白潟:すばらしい、大正解です!マネージャーの仕事を部下が担えるようになれば、部下は一番成長しますよね。そうなると、マネージャー自身はどうなりますか?

——マネージャーは……不要になります。

白潟:そうです。それを漢字2文字で言うと……そう、「失業」です。

自分を失業させることができる上司が、一番優秀なのです。結果として、あなたや他の誰かが次のマネージャーになります。会社が成長していれば、その元マネージャーは部長や役員へと昇進していく。そうして組織全体が成長・拡大していくのが理想です。

理想的な組織は3年〜5年で実現できる

白潟:部長は役員へ、役員は取締役へ、というように昇進していけば、最後は社長が不要になります。私が前職のトーマツイノベーション(現ALL DIFFERENT株式会社)で社長をしていた時、50歳で退任したのですが、それはまさしく、私がいなくても会社が回るようになったからです。

私が幹部に答えを教えず、幹部が事業部長に、事業部長がマネージャーに、マネージャーがリーダーに、リーダーが先輩に、先輩が後輩に、後輩が新入社員に、そして新入社員が内定者に「答えを教えない」。この文化を8階層にわたって徹底しました。

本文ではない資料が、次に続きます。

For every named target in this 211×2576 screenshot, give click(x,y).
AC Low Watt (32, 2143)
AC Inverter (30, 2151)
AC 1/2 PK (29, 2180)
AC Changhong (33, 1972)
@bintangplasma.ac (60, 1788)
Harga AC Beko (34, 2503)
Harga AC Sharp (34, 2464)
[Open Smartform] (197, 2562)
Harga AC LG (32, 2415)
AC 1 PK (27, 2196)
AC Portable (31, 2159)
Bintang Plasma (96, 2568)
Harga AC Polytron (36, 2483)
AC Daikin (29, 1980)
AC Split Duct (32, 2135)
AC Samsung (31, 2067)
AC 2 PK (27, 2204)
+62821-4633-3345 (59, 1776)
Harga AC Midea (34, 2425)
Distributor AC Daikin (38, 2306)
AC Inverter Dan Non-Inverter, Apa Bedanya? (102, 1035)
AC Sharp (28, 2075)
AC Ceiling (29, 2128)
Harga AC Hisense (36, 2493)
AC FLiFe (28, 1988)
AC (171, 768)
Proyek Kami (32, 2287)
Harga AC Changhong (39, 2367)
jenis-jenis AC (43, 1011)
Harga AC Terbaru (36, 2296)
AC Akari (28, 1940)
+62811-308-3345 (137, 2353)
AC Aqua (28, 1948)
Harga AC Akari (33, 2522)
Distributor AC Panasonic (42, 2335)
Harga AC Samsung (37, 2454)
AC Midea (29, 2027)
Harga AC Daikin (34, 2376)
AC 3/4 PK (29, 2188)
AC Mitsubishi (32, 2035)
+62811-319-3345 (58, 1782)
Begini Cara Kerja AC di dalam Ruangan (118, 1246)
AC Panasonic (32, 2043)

最終的には、内定者からの質問に新入社員が「○○さんどう思う?」と返す。150人規模の組織で、そこまで徹底できたのです。そのおかげで会社は成長し、結果として私が要らなくなった。組織としての究極の理想はそこにあるのです。

——この「上司が答えを教えない」というアプローチが、組織全体の活性化につながるのですね。

白潟:そうです。実際、自分がマネージャーに質問して「どう思う?」と返されたら、どうですか。その上司の口癖が移り、後輩にも同じように問いかけるようになるでしょう。この文化は伝播していくんです。そうすると、社内では「私はこう思いますが、どうでしょうか?」という、自分の意見を持った上での相談しか行われなくなります。

これは理想的な組織の姿ではないでしょうか。しかも、3年から5年で実現可能です。そのためには、社長から幹部へ、幹部からマネージャーへ、そしてマネージャーから部下へと、トップダウンで「答えを教えない」文化を浸透させることが重要です。

——社長、管理職と、組織の上層部から意識を変えることが大事ですね。白潟さん、ありがとうございました。